Anthrax toxin (Atx), reviewed extensively elsewhere (Young & Collier, 2007), is a three-protein virulence factor secreted by B. anthracis. The three protein components include the 83-kDa protective antigen (PA) and two ~90-kDa enzymatic factors, called lethal factor (LF) and edema factor (EF). In order for Atx to function, it must assemble into an active holotoxin complex, which contains multiple copies of LF and EF bound to a ring-shaped PA oligomer, called the PA pre-channel (Fig. 1A). Once assembled, the PA-LF/EF complex is endocytosed by the host cell, and transferred to an acidic compartment. Under these acidic conditions, the PA pre-channel undergoes a conformational change and inserts into the membrane, forming a cation-selective channel. Using the proton gradient (ΔpH) that develops across the endosomal membrane, the PA channel unfolds and translocates LF and EF into the cytosol of the host cell (Krantz et al., 2005, Krantz et al., 2006, Thoren et al., 2009). Once inside the cytosol, LF (a zinc-metalloprotease) and EF (a Ca2+- and calmodulin-activated adenylcyclase) disrupt a variety of cell-signaling pathways, manifesting ultimately in general immune system dysfunction and potentially death.

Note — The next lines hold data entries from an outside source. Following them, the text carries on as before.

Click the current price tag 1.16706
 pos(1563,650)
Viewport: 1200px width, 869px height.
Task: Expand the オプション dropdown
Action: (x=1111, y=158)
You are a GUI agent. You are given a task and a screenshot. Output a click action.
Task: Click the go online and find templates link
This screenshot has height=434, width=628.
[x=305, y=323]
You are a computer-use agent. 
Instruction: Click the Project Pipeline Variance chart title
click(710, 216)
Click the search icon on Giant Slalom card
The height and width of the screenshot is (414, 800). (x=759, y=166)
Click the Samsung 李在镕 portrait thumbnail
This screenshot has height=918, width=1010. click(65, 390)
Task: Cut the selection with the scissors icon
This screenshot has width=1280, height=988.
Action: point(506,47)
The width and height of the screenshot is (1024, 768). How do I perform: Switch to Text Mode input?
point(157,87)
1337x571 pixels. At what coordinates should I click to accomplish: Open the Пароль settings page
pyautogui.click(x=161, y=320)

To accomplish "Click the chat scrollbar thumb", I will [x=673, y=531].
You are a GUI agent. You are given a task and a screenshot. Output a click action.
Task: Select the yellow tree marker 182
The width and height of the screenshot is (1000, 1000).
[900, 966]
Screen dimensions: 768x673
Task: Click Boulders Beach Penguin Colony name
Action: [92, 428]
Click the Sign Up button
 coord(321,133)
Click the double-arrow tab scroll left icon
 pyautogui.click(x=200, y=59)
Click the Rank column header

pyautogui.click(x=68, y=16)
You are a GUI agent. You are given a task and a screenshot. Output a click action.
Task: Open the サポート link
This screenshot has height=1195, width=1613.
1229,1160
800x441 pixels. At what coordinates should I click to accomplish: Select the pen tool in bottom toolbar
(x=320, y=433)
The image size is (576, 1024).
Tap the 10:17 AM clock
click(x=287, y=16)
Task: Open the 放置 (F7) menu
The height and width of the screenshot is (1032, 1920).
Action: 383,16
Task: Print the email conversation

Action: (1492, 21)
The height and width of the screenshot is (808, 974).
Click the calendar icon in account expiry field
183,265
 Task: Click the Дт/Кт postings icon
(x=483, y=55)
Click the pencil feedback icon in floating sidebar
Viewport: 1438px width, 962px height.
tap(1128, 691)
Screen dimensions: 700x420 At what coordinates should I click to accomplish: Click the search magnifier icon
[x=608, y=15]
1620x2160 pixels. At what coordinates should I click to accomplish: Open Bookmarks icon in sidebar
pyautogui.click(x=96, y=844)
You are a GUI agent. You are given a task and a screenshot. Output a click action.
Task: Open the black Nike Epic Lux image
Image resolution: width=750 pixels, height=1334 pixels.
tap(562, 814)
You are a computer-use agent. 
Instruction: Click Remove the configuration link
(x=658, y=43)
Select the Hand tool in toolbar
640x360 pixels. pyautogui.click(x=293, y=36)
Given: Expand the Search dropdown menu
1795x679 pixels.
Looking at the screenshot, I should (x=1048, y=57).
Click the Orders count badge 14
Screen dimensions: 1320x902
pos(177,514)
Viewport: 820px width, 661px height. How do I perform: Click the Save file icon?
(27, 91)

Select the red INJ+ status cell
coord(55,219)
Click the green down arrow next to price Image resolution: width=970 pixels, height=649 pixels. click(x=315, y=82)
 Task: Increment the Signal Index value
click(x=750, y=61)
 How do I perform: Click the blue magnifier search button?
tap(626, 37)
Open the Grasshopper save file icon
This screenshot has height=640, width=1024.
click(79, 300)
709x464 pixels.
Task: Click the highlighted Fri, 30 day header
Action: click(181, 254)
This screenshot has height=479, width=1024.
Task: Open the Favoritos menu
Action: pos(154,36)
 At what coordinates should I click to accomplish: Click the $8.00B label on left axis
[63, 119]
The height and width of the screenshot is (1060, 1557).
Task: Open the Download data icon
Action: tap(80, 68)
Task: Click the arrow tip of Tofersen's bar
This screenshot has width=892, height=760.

Structure and assembly of the PA translocase

Recent structural studies on the soluble PA pre-channel and the membrane-inserted channel state have provided insight into the mechanism of toxin assembly and translocation. While it was previously believed that PA forms a uniform population of heptameric oligomers (Milne et al., 1994, Petosa et al., 1997, Mogridge et al., 2002, Lacy et al., 2004, Katayama et al., 2008), Kintzer et al. have shown that PA assembly is quite complex, and PA forms mixtures of heptamers and octamers in solution and on cell surfaces (Kintzer et al., 2009). Detailed characterization of the two purified oligomers demonstrated that the octameric form is more stable than the heptameric form under neutral pH and physiological temperature (37 °C); the heptameric form is more prone to insolubility, extensive aggregation, and inactivation than its octameric counterpart since it more readily converts to the channel form at higher pH and temperatures (Kintzer et al., 2010a). This difference in stability may result from increases in surface area burial and intradomain interactions within PA (Kintzer et al., 2009), as determined from the crystal structures of the octamer (Kintzer et al., 2009) and heptamer (Lacy et al., 2004, Petosa et al., 1997). This stability difference, however, is not observed when either PA oligomer is bound to the extracellular domain of its host cell receptor, and the receptor domain effectively stabilizes heptameric and octameric PA through a similar mechanism (Kintzer et al., 2010b, Lacy et al., 2004). Aside from its potential importance in understanding anthrax pathogenesis, the novel octameric architecture has been successfully exploited in structural studies due to its increased thermostability and higher level of symmetry (Kintzer et al., 2009, Feld et al., 2010).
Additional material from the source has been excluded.